Tenía que trabajar, y debía hacerlo rápido. Cada segundo en una visión era otro kilo de cansancio, otra noche durmiendo tan cerca de la muerte que podía olerla. Y los muertos no cometían venganzas, privilegio de vivos como lo era el odio y la revancha.

Se acercó a la estantería más cercana a la puerta, la cola de su ropa arrastrándose en un terco silencio. Al menos en esa soledad, no existían los millones de ojos de los otros comensales. Su cuerpo debía estar tirado en un grandioso sofá. O en el regazo de Dalmacio, su expresión ausente mientras el patriarca utilizaba los servicios de algunos otros caballeros de compañía.

En los tres niveles del mueble, libros aguardaban liberarse de su encierro, allí detrás de las estatuillas de elefante de marfil y de oro. Con un dedo tocó el relieve de los títulos en oro y de cuero negro. Por el idéntico tratamiento de cada uno de los tomos, el dueño de esa habitación debía poseer una personalidad obsesiva y rígida, controladora.

El vidente pensó en Michel, pero el inglés era un idioma que no manejaba suficiente para leer tochos tan gruesos. Bianco apenas hablaba italiano y su paupérrimo español. ¿Dalmacio? Sung ladeó la cabeza a las decoraciones e inscripciones en las estanterías, en el bordado de las telas que le hicieron pensar en yoga, en comida picante y en antiguos dioses de piel azul. No. El patriarca era tan católico como cualquier criminal de su patria. No tendría historias semejantes en su sitio privado.

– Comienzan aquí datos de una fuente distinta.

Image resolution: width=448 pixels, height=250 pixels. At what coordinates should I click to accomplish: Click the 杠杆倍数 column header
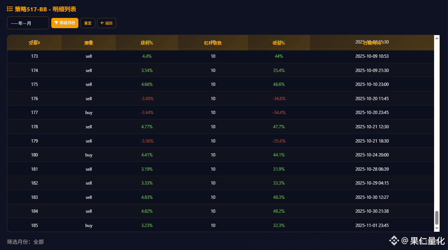[x=213, y=42]
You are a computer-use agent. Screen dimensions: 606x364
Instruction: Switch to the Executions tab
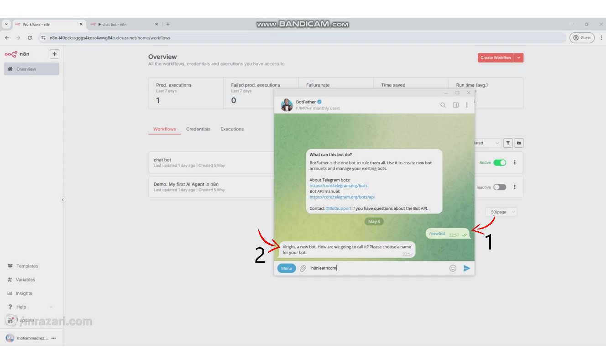(232, 129)
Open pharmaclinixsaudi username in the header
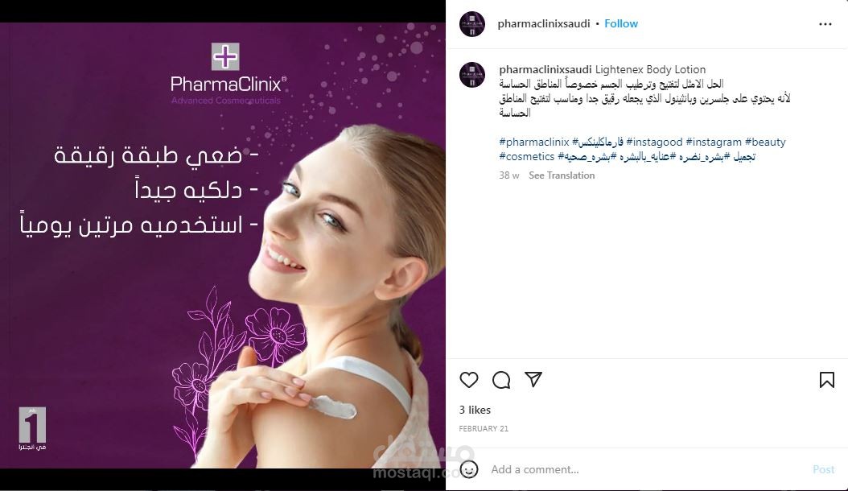The image size is (848, 491). coord(544,24)
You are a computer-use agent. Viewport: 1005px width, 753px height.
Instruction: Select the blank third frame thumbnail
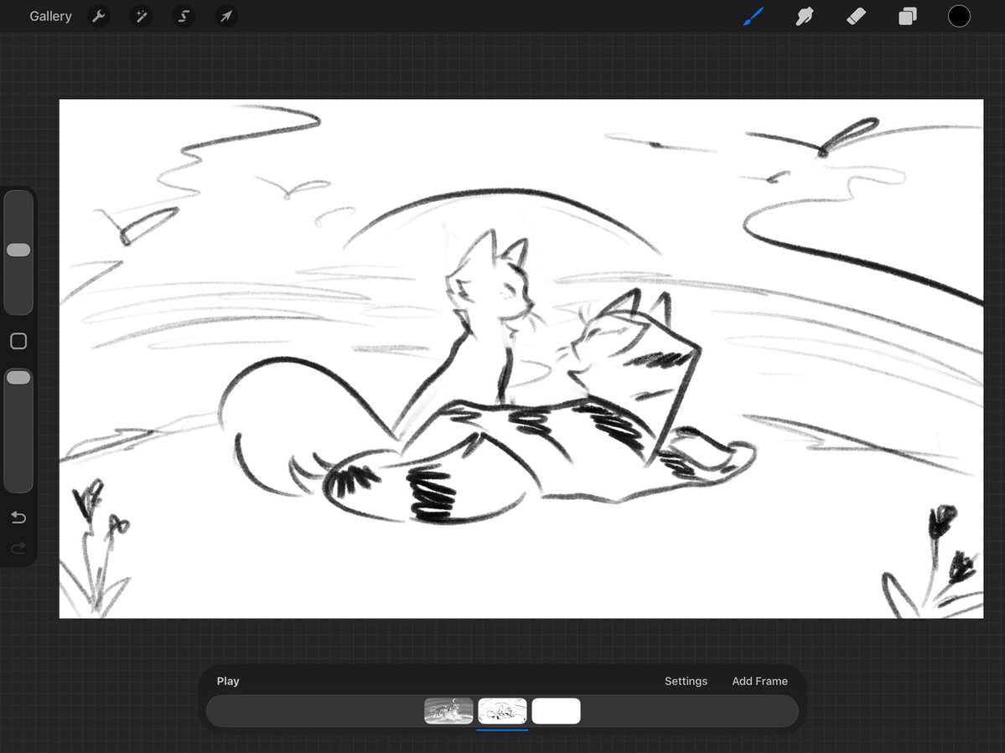click(x=556, y=710)
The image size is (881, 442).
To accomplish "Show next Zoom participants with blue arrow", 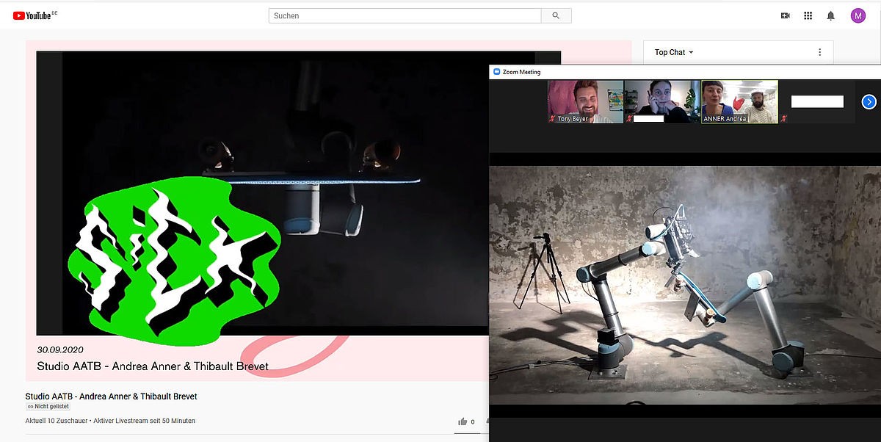I will point(869,102).
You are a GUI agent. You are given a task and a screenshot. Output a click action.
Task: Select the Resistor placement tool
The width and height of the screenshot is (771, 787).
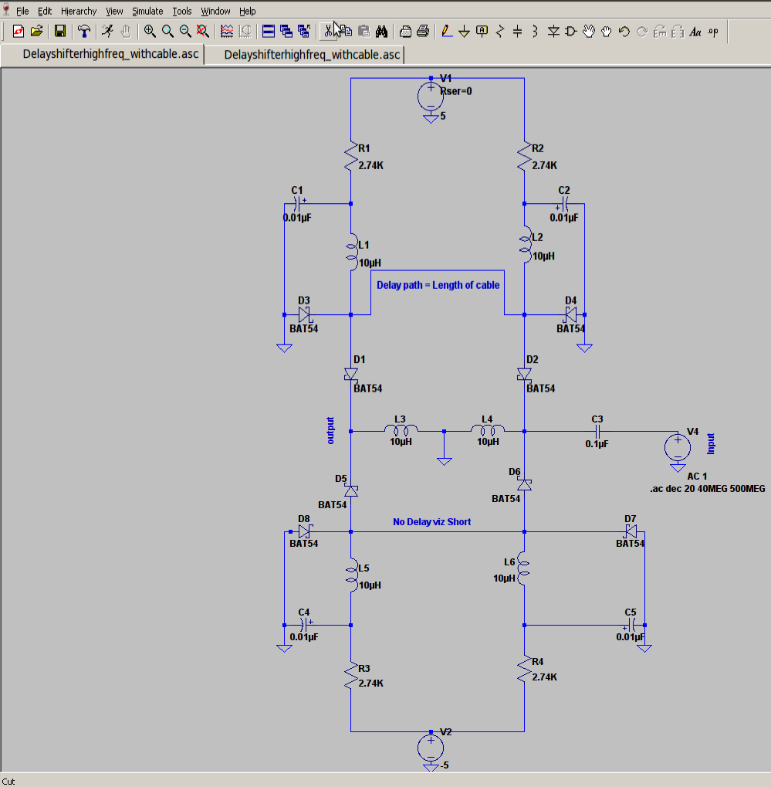pos(500,32)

Huang Jin y su desconocido acompañante eran los siguientes en la lista. Menuda desgracia agregar a otros de los mafiosos entre posibles relaciones a tener en cuenta.

La sensación de peligro se asentó como una rigidez en su cuello cuando volvió su atención a los libros. La mayoría de los títulos se referían a historia del Asia moderno, cubrían desde los cambios en las distintas dictaduras y gobiernos de la región a narrativa popular de autores cuyos nombres nunca había escuchado.

Sung observó alrededor tras no encontrar ni un solo signo de color allí. Se inclinó, tratando de abrir la estantería inferior. Nada, cerrada como si estuviera sellada con pegamento. La pista debía estar del otro lado de la cama, en la zona donde la luz caía con toda su fuerza. Suspiró de nuevo, moviéndose con precavida lentitud tras erguirse. El cuchillo que sentía clavado en las tripas se afincó más y más hasta que el hormigueo fue insoportable.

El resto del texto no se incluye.